Race condition protection
A subtle but important detail: users don’t always wait for navigation to complete before clicking another link. The router handles this gracefully.
When navigate() is called, the router remembers the target URL. If another navigate() call comes in before the first completes, the router updates its target and the first navigation is abandoned. When the first navigation’s fetch completes, it checks whether its URL is still the current target — if not, it simply returns without rendering.
This ensures that rapid clicking through multiple links doesn’t cause visual glitches or render stale content. Only the most recent navigation completes.
Full-page client-side navigation (experimental)
Full-page client-side navigation is an experimental feature that extends the region-based approach described throughout this guide. Instead of requiring you to define individual router regions, full-page navigation treats the entire <body> element as a single region — effectively replacing all page content during navigation.
This feature is only available in the Gutenberg plugin and must be enabled manually. To activate it, go to WP Admin > Gutenberg > Experiments and check the “Interactivity API: Full-page client-side navigation” option.

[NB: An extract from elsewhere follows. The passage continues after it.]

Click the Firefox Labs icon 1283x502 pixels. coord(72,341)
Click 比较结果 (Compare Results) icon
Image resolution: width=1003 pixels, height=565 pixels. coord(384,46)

Once enabled, this mode automatically intercepts all link clicks and hover events on the page, triggering client-side navigation and prefetching without you needing to write any custom action handlers. It is available through a separate entry point in the router package:
import '@wordpress/interactivity-router/full-page';
Full-page client-side navigation is essentially a special case of region-based navigation where there is only one region covering the whole page. Because it replaces all content, every interactive element on the page must use the Interactivity API (not jQuery or other libraries) for client-side navigation to work correctly.